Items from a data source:
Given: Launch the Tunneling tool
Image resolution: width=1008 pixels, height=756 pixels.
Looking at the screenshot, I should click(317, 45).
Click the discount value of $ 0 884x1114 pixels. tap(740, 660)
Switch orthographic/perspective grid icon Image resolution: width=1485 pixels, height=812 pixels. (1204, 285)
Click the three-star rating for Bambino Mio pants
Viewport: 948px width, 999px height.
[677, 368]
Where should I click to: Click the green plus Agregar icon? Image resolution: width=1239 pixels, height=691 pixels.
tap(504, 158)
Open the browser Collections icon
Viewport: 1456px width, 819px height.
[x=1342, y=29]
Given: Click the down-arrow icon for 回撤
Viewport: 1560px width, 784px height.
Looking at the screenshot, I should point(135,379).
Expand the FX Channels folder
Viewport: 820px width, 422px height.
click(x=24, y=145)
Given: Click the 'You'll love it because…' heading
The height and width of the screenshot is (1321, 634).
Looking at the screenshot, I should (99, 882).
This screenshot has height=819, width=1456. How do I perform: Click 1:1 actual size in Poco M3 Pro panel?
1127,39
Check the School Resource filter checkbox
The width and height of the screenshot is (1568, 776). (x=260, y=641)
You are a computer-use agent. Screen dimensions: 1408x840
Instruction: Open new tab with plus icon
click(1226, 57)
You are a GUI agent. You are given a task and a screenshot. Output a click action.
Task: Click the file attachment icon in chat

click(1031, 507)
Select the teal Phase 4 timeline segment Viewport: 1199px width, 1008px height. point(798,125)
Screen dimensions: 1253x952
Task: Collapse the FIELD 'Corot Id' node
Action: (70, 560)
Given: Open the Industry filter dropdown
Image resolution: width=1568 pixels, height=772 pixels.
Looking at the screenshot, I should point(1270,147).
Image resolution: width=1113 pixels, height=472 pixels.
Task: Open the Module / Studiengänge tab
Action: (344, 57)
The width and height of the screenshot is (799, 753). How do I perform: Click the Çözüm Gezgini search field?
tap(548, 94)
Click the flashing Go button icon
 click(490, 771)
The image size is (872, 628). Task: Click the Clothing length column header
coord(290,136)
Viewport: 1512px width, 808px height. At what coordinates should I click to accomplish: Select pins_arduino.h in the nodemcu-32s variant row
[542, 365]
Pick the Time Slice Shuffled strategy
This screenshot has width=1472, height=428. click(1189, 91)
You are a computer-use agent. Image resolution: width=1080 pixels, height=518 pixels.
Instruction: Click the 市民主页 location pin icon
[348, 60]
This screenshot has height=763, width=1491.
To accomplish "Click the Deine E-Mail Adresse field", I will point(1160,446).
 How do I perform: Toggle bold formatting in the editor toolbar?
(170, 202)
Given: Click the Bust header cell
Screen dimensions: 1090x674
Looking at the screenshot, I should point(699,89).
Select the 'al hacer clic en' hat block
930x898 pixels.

[Task instructions] Print every line of the data above verbatim, from first to last.

[Full solution]
Given: Launch the Tunneling tool
Image resolution: width=1008 pixels, height=756 pixels.
Looking at the screenshot, I should click(317, 45).
Click the discount value of $ 0 884x1114 pixels. tap(740, 660)
Switch orthographic/perspective grid icon Image resolution: width=1485 pixels, height=812 pixels. (1204, 285)
Click the three-star rating for Bambino Mio pants
Viewport: 948px width, 999px height.
[677, 368]
Where should I click to: Click the green plus Agregar icon? Image resolution: width=1239 pixels, height=691 pixels.
tap(504, 158)
Open the browser Collections icon
Viewport: 1456px width, 819px height.
[x=1342, y=29]
Given: Click the down-arrow icon for 回撤
Viewport: 1560px width, 784px height.
Looking at the screenshot, I should point(135,379).
Expand the FX Channels folder
Viewport: 820px width, 422px height.
click(x=24, y=145)
Given: Click the 'You'll love it because…' heading
The height and width of the screenshot is (1321, 634).
Looking at the screenshot, I should (99, 882).
This screenshot has height=819, width=1456. How do I perform: Click 1:1 actual size in Poco M3 Pro panel?
1127,39
Check the School Resource filter checkbox
The width and height of the screenshot is (1568, 776). (x=260, y=641)
You are a computer-use agent. Screen dimensions: 1408x840
Instruction: Open new tab with plus icon
click(1226, 57)
You are a GUI agent. You are given a task and a screenshot. Output a click action.
Task: Click the file attachment icon in chat

click(1031, 507)
Select the teal Phase 4 timeline segment Viewport: 1199px width, 1008px height. point(798,125)
Screen dimensions: 1253x952
Task: Collapse the FIELD 'Corot Id' node
Action: (70, 560)
Given: Open the Industry filter dropdown
Image resolution: width=1568 pixels, height=772 pixels.
Looking at the screenshot, I should point(1270,147).
Image resolution: width=1113 pixels, height=472 pixels.
Task: Open the Module / Studiengänge tab
Action: (344, 57)
The width and height of the screenshot is (799, 753). How do I perform: Click the Çözüm Gezgini search field?
tap(548, 94)
Click the flashing Go button icon
 click(490, 771)
The image size is (872, 628). Task: Click the Clothing length column header
coord(290,136)
Viewport: 1512px width, 808px height. At what coordinates should I click to accomplish: Select pins_arduino.h in the nodemcu-32s variant row
[542, 365]
Pick the Time Slice Shuffled strategy
This screenshot has width=1472, height=428. click(1189, 91)
You are a computer-use agent. Image resolution: width=1080 pixels, height=518 pixels.
Instruction: Click the 市民主页 location pin icon
[348, 60]
This screenshot has height=763, width=1491.
To accomplish "Click the Deine E-Mail Adresse field", I will point(1160,446).
 How do I perform: Toggle bold formatting in the editor toolbar?
(170, 202)
Given: Click the Bust header cell
Screen dimensions: 1090x674
Looking at the screenshot, I should point(699,89).
Select the 'al hacer clic en' hat block
930x898 pixels.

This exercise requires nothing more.